** What is expected **
Among the records that follow, find the line with "Image resolution: width=915" and the line with "Given: Click the pencil". Set down those lines and all lines between them exactly, without adding anything.

::::::::

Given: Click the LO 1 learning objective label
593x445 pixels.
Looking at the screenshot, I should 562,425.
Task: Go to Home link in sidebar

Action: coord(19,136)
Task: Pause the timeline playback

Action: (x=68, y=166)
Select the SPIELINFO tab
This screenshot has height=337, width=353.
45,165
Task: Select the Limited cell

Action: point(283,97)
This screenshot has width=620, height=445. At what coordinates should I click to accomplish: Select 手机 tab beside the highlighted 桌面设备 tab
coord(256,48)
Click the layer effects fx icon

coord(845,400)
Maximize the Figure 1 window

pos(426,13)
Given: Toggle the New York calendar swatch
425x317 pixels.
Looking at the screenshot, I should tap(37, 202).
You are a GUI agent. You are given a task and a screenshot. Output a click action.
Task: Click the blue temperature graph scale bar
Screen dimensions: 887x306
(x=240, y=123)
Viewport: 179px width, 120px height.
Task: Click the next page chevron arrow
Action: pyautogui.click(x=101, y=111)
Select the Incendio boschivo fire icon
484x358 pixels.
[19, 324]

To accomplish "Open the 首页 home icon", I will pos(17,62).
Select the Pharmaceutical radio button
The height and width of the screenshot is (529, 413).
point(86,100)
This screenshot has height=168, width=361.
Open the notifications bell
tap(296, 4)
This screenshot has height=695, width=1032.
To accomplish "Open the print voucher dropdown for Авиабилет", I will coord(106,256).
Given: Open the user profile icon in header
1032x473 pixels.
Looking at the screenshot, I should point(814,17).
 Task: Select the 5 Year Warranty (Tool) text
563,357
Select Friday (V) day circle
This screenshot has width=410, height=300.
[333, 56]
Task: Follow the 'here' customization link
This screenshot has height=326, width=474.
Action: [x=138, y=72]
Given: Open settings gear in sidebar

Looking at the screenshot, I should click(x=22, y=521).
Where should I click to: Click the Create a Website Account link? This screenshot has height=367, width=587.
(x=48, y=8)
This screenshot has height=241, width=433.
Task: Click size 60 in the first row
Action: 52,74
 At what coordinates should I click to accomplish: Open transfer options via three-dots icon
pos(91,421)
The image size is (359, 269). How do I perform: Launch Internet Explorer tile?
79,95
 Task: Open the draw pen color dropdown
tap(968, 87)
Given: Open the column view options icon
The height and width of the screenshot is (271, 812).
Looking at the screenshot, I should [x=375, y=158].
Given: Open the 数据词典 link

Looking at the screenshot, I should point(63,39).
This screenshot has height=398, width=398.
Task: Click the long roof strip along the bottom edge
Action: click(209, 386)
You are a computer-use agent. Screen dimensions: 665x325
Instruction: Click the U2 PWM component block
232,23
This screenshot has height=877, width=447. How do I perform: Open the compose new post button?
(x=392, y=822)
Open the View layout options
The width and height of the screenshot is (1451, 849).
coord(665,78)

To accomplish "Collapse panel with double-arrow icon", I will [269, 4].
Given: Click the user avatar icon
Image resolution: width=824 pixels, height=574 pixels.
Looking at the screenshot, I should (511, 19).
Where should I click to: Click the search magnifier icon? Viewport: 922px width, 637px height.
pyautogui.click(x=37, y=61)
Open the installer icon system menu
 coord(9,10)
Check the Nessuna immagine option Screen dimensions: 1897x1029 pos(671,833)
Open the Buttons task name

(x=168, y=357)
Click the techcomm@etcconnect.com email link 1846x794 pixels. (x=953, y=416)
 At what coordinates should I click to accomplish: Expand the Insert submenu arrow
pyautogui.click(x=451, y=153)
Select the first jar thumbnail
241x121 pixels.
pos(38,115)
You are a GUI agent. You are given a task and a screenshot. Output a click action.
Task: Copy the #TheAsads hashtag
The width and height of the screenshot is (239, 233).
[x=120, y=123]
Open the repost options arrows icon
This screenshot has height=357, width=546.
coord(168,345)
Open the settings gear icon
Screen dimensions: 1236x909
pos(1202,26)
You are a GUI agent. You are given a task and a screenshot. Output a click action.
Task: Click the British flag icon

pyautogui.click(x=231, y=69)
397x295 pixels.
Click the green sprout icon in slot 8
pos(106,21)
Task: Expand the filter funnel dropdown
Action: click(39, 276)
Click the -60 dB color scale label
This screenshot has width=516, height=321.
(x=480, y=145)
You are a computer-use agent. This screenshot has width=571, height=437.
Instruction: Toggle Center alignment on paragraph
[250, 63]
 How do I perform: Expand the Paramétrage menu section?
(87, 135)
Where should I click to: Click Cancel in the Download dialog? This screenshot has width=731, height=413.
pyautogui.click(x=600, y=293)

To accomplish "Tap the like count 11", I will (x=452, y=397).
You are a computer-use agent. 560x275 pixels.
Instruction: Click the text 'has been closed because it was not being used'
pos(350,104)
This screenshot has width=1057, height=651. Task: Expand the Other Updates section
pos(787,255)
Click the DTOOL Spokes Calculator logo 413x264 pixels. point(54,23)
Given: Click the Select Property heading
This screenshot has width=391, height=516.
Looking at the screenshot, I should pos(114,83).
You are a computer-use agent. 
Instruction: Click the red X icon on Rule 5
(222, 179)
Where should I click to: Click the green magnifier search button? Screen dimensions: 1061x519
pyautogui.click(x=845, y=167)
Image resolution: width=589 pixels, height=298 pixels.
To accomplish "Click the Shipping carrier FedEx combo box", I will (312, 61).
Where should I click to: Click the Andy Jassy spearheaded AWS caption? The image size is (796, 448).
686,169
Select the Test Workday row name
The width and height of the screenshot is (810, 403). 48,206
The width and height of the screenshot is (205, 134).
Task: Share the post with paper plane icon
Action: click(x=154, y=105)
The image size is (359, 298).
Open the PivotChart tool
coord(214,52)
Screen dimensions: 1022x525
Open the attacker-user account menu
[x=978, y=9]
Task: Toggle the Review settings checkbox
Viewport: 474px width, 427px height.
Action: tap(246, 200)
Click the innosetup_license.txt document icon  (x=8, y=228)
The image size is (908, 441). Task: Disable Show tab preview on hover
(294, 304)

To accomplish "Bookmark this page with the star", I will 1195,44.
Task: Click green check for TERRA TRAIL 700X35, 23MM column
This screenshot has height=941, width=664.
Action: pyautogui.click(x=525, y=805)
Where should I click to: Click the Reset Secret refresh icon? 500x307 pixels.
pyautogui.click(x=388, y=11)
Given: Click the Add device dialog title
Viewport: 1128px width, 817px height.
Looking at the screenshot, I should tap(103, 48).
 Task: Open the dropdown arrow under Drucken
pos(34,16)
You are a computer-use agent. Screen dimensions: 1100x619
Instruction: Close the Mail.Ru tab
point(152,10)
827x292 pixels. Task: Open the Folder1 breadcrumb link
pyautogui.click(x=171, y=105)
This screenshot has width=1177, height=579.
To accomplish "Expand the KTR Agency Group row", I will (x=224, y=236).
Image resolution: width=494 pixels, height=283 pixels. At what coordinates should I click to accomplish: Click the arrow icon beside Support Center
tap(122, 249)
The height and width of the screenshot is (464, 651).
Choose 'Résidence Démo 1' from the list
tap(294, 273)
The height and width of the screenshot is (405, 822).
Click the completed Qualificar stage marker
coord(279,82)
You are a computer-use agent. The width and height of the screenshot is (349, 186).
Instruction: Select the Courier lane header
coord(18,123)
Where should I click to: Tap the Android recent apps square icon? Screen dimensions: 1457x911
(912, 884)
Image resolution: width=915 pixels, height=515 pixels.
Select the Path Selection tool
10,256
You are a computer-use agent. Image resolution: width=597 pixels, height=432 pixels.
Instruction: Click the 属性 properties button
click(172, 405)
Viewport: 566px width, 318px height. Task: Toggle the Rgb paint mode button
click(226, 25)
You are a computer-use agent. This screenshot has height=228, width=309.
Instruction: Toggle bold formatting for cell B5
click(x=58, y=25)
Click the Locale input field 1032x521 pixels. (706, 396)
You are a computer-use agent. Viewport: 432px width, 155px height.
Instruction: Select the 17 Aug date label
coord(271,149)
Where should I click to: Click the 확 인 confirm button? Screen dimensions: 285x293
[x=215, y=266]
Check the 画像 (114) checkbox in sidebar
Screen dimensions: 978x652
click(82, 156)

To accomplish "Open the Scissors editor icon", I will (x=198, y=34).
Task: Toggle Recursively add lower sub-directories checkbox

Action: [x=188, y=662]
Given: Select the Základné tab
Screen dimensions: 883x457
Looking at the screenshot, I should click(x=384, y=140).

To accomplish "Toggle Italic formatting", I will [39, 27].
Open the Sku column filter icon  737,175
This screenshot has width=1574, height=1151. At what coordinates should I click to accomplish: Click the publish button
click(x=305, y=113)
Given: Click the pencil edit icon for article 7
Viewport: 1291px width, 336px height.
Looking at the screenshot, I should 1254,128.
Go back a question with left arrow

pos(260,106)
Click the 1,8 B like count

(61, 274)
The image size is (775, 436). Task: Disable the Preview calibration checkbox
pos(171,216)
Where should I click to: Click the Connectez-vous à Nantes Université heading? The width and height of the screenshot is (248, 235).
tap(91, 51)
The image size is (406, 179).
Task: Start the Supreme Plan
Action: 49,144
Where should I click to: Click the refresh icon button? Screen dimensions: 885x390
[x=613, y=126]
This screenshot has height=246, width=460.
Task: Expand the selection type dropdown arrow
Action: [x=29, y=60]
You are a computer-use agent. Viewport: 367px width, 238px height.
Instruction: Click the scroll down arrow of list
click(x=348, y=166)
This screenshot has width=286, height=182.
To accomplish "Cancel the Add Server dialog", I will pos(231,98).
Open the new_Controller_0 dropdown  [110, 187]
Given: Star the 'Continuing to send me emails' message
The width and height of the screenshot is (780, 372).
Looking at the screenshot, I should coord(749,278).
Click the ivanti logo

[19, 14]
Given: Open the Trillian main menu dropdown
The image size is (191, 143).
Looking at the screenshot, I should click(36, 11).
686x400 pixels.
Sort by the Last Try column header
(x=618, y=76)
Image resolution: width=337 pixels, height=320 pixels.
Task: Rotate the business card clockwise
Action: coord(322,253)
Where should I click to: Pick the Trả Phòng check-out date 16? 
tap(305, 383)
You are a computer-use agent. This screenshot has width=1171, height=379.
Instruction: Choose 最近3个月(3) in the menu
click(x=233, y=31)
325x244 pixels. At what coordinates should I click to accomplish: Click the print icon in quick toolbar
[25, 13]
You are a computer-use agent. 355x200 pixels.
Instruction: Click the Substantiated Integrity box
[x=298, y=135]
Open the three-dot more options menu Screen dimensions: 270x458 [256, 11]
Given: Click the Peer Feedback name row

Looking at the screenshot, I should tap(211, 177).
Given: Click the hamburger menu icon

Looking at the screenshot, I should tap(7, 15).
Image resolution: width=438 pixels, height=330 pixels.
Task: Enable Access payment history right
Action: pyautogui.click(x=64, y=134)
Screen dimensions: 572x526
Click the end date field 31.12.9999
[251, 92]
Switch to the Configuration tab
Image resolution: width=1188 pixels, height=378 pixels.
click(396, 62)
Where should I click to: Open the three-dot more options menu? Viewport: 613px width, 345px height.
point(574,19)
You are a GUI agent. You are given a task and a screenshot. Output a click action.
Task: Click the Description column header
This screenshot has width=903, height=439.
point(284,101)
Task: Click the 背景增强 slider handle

::::::::

** Exercise answer **
Image resolution: width=915 pixels, height=515 pixels.
Select the Path Selection tool
10,256
You are a computer-use agent. Image resolution: width=597 pixels, height=432 pixels.
Instruction: Click the 属性 properties button
click(172, 405)
Viewport: 566px width, 318px height. Task: Toggle the Rgb paint mode button
click(226, 25)
You are a computer-use agent. This screenshot has height=228, width=309.
Instruction: Toggle bold formatting for cell B5
click(x=58, y=25)
Click the Locale input field 1032x521 pixels. (706, 396)
You are a computer-use agent. Viewport: 432px width, 155px height.
Instruction: Select the 17 Aug date label
coord(271,149)
Where should I click to: Click the 확 인 confirm button? Screen dimensions: 285x293
[x=215, y=266]
Check the 画像 (114) checkbox in sidebar
Screen dimensions: 978x652
click(82, 156)

To accomplish "Open the Scissors editor icon", I will (x=198, y=34).
Task: Toggle Recursively add lower sub-directories checkbox

Action: [x=188, y=662]
Given: Select the Základné tab
Screen dimensions: 883x457
Looking at the screenshot, I should click(x=384, y=140).

To accomplish "Toggle Italic formatting", I will [39, 27].
Open the Sku column filter icon  737,175
This screenshot has width=1574, height=1151. At what coordinates should I click to accomplish: Click the publish button
click(x=305, y=113)
Given: Click the pencil edit icon for article 7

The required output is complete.